DOCUMENT TEXT
------------------------------------------------------------
Murphy Secures Commitment from Trump for 4 Pop-Up Hospitals in New Jersey
Posted on March 23, 2020 by Politico
Gov. Phil Murphy said Monday he’s received a commitment from President Donald Trump for the Federal Emergency Management Agency to operate four pop-up field hospitals in New Jersey as the state‘s health system prepares for a surge of coronavirus-related hospitalizations.
Murphy said members of his team had relayed the president’s commitment to the leadership of FEMA‘s Region II shortly before the start of his coronavirus briefing at noon.
“We are clearly going to need these field hospitals and I want to thank, again, FEMA Region II for their partnership as well as President Trump personally for his support,” Murphy said during his daily coronavirus briefing.
The number of patients to test positive for coronavirus in New Jersey climbed to 2,844, Murphy said, representing an increase of 935 from the total reported Sunday afternoon. The number of deaths climbed by seven, bringing the total statewide by 27.
The spike in positives was the result of more community spread and broader availability of coronavirus tests, the governor said. State officials are strongly discouraging residents who aren’t exhibiting symptoms from seeking tests.
The increase of community spread underscores the state’s growing need for medical supplies and hospital capacity as the global pandemic spreads across New Jersey.
Murphy effectively shut down huge swaths of the state’s retail sector over the weekend with his “stay-at-home” order.
Even with mitigation strategies ramping up, the expected surge in coronavirus hospitalizations has grown serious enough for Murphy to order the state’s acute-care hospitals to suspend elective surgeries and invasive procedures after 5 p.m. Friday — a measure that’s already been taken by many medical centers across the state.
And while the state’s capacity for testing has expanded, “sooner rather than later, I’d guess … we’re going to come to a fork in the road between resources and manpower dedicated to testing, versus manpower and resources dedicated to care,” Murphy said.
“That’s a balance we’re going to have to get right,” he said. “As much as we want to be a leader in testing in our country, the fact of the matter is, we have to, in a limited resource world, in a limited manpower world, we may have to tilt the machine more toward the care side.”
------------------------------------------------------------
ACTIVITY LIST
**A.** In the article about New Jersey's field hospitals, which federal agency will operate the pop-up hospitals?
**B.** Duplicate the passage of the New Jersey field hospital article from "Murphy said members" to "briefing at noon.".
**C.** Go on with the article about New Jersey's field hospitals, starting where it ends.

INFORMATION PROVIDED
------------------------------------------------------------
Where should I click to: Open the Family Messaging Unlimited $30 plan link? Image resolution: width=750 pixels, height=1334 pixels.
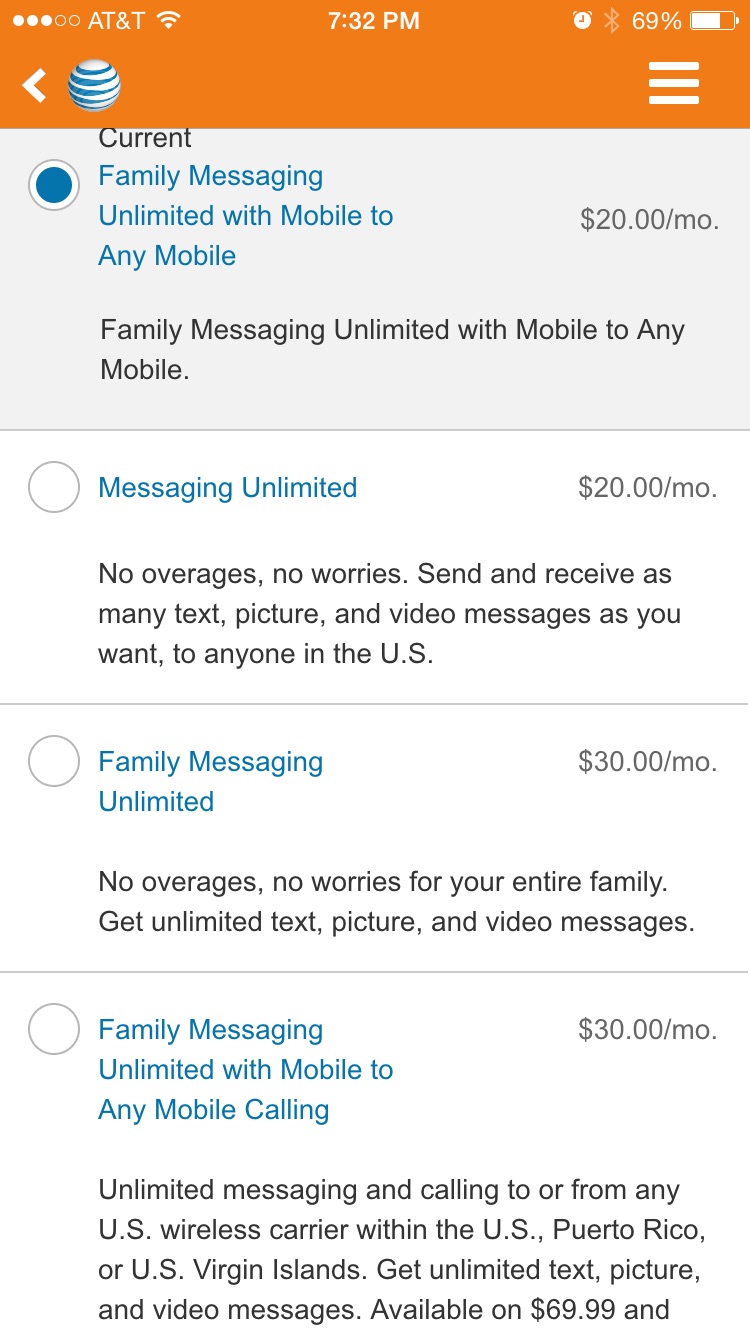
------------------------------------------------------------
ANSWERS FOR EACH ITEM
**A.** The Federal Emergency Management Agency (FEMA)

**B.**
Murphy said members of his team had relayed the president’s commitment to the leadership of FEMA‘s Region II shortly before the start of his coronavirus briefing at noon.

**C.**
State Health Commissioner Judith Persichilli and other state health officials have been working with the U.S. Army Corps of Engineers and hospital systems to reopen closed hospitals and shuttered wings of active hospitals. Persichilli also said hotels are now being considered among the growing list of facilities — including dormitories and closed nursing homes — that could accommodate a medical surge.
“We’re looking at the whole continuum so that the patients in New Jersey will be taken care of at the same level of care. It just might be at a different venue,” Persichilli said during Monday’s briefing, later adding that the state is also seeking around 400 ventilators from the U.S. Department of Health and Human Services to distribute across the state’s health system.
In addition to securing Trump’s approval of pop-up hospitals in the state, Murphy said he told the president the state continues to face shortfalls in critical medical supplies — most desperately, personal protective equipment (PPE) for health workers — as well as financial resources.
On Sunday, New Jersey received a donation of 153,000 face masks, including 75,000 N95 respirators, from an emergency stockpile held by the Newark-based insurance giant Prudential Financial. Murphy says he’s had discussions with Goldman Sachs, where he spent the bulk of his professional career before entering politics, about obtaining supplies from that bank’s strategic reserve.
Col. Patrick Callahan, superintendent of the New Jersey State Police, said he’s also sent out requests to the state’s public school districts for any PPE they may have stockpiled in anticipation of a possible Ebola outbreak several years ago.
Earlier this month, the state received 84,000 N95 respirator masks, 200,000 face masks and 38,000 face shields from the federal government’s Strategic National Stockpile, though Murphy said that represented only a fraction of what the state had requested.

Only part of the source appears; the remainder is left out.